NINKARRION: THE EYE OF RAV

Janice A. Cullum

      At the end of the Second Age of Tamar the Five Gods, the Lorincen, played with the dice of history. Tarat, self-styled ruler of the Gods, and Kyra, once the Chronicler, now the Destroyer, urged their worshipers, the larin, to war upon mankind.

      Miune, the father of mankind, could do little to ward off the malice of his stronger kin, but he knew his children's hidden strength. He taught his worshipers to hate.

      Maera of the Mists and Jehan, known as Player, sought a different path...

-from the "Red Book" of Chronicler Radam
in the 1111th Year of the Age of Empire


4243, 424th Cycle of the Year of the Lizard
Month of Cerdana

Prologue

"It is the practice today in many of the nations of Tamar to put children to death merely because they are born without were-sight. This practice must be stopped...

"Another of the primary purposes for which the Varfarin was created is the elimination of infanticide in every nation on Tamar."

- excerpts from "Ilvarfarin: The Open Roads"
by the Wizard Cormor

     "Rav did the right thing when he betrayed the Council and shared his knowledge with the isklarin," the Wizard Cormor said.

     "Rav did the right thing?" Elgan exclaimed.

     "In that one act, yes, he did," Cormor said. "Oh, the division in his loyalties tore him apart and he ended up sick and twisted, madder even than Agnith, but his first act of betrayal was both necessary and right."

     The two men sat in the library of Cormor's home in Ninkarrak, in the well-padded chairs in front of the fireplace. Cormor had come to enjoy his grandson's presence in the evenings of what he knew was his final spring. He would be dead before the end of the year and it was reassuring to him to be able to pass on some of his insights to his grandson who was so like him, and could understand his meaning.

     "And I suppose, knowing you, you told Rav that," Elgan said. Cormor smiled. "Of course I did. Not that he cared what I thought about anything. He was too tied up in knots by then. His family treated him abominably."

     "Was Rav born in Gandahar then, as rumor would have it?"

     "Yes," Cormor said. "In fact, his original name was Aavik Zaikar and he was the second son of a member of the royal family of Gandahar, and descended from Zezere Mekhar, the first of the isklarin wizards."

     "How could he have been allowed into Onchan?"

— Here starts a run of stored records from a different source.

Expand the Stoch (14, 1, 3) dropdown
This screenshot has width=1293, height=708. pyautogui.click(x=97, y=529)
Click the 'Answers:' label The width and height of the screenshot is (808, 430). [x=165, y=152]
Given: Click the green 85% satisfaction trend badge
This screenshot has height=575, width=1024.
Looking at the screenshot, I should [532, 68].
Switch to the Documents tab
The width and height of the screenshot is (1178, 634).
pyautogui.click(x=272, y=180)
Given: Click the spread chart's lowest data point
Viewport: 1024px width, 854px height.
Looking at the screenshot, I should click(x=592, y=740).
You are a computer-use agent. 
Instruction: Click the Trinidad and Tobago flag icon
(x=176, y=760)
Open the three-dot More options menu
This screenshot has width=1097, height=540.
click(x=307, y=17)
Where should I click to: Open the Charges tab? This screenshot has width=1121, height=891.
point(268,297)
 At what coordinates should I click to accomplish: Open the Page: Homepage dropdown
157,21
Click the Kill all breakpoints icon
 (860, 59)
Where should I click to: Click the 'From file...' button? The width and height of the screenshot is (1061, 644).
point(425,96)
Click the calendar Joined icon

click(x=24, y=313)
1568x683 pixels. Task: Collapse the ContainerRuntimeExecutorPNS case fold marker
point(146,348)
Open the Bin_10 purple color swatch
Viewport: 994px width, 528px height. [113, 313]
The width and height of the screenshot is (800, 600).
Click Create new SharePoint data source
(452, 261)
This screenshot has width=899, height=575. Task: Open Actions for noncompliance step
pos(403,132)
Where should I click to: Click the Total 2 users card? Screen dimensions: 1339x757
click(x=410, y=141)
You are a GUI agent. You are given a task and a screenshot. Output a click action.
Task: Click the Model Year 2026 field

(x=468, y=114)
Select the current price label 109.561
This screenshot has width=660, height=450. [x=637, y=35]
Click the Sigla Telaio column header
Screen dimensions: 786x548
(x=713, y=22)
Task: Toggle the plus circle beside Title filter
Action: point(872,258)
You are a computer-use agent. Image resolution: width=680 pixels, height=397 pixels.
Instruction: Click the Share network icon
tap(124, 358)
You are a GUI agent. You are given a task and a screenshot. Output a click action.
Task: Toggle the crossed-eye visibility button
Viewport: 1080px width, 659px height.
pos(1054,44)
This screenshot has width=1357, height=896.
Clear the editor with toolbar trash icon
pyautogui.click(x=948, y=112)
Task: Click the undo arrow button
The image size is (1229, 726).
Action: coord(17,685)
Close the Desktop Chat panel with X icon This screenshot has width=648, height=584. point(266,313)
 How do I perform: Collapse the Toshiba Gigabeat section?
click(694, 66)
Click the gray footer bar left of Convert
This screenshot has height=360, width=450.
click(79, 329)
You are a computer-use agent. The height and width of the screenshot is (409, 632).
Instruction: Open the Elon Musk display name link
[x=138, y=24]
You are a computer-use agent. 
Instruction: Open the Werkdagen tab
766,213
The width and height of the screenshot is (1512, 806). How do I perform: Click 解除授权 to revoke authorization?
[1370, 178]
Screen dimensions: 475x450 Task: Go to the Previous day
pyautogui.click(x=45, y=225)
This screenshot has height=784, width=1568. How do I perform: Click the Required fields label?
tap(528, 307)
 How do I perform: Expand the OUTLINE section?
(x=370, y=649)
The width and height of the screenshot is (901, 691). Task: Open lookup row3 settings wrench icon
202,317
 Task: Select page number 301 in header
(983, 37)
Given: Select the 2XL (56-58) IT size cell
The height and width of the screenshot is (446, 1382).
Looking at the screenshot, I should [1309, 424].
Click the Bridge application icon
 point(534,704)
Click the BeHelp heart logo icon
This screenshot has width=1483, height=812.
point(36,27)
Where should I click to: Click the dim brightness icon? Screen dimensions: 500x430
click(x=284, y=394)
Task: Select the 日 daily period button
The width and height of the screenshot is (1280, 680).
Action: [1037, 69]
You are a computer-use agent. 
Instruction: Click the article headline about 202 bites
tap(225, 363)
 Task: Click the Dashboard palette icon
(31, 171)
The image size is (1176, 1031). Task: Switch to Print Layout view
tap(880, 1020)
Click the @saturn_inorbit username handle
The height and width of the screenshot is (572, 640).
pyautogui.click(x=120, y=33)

     "His family sent him to be raised by relations in Kailane, the Esparda family of Siara, anotherline of descendents of Zezere. Of course, they kept in close contact with him. They renamed him Avron Esparda and fed him a story about his mission being vitally important to the survival of Gandahar. All very moving, and designed for the mind of an eight-year-old," Cormor said bitterly.

     "Then they imposed a mind block on him, so he remembered almost nothing of his early life, and they sent him to Onchan as coming from Kailane. He didn't know any better. His only memories, what few they left him, were of Kailane."

     "How do you know all this?" Elgan asked.

     "Rav told me the story himself," Cormor said. "Actually, I supported his position several times against the majority of the Council, so he never hated me the same way he came to hate the Monitors, the Old Guard, as he called them."

     "So he managed to pass taking his oath because he didn't remember having any other loyalty," Elgan said. "When did he recall his childhood?"

     "Not for many years, nearly a century, when his training was almost complete. Of course, by then, he remembered little about his childhood, even the part spent at Onchan. Then, suddenly, when he went to visit what he thought was his boyhood home in a moment of curiosity, his adult mind was submerged in the complete memories and attitudes of an eight-year-old, with a compulsion to return to Gandahar and pour out everything he had learned about wizardry to his relations there."

     "Agnith's fires, I can see why you said he went mad. Having his own mind betray him, might drive anyone crazy."

     "Actually, he responded well to the original shock," Cormor said. "He was truly a brilliant and gifted man in his youth. He even recognized that what he was doing in teaching the advanced techniques developed by the wizards of the Council to the isklarin was objectively something that had to be done. It wasn't until centuries later, when he came to doubt his own reasoning, that he began to go mad."

     "What caused him to doubt himself?"

     "I believe the cause was basically a lack of identity. He grew up thinking he was human. Then he was made to believe he was an isklar, but soon came to realize he wasn't, and never could be recognized as such. Yet, in a sense he had already given up on being human. Eventually, he came to see himself as a wizard only, with no relation or connection to the lesser beings without his power and sight. When everyone not a wizard ceased to be real to him, then I think you could correctly call him mad. But he was a brilliant man. It was the recognition of his own madness that drove him completely over the edge."

     "But why did he create monsters?"

     "He saw himself as abnormal," Cormor said. "Therefore, he became fascinated by abnormalities. He studied the effect of every deformity he produced on the psyche of the person he was twisting. The longer he lived, the more extreme the distortions became, the more extreme they had to become for him to see a reflection of himself. Despite the things he did, you have to remember to pity as well as despise him. In a better world, he would have turned out quite differently."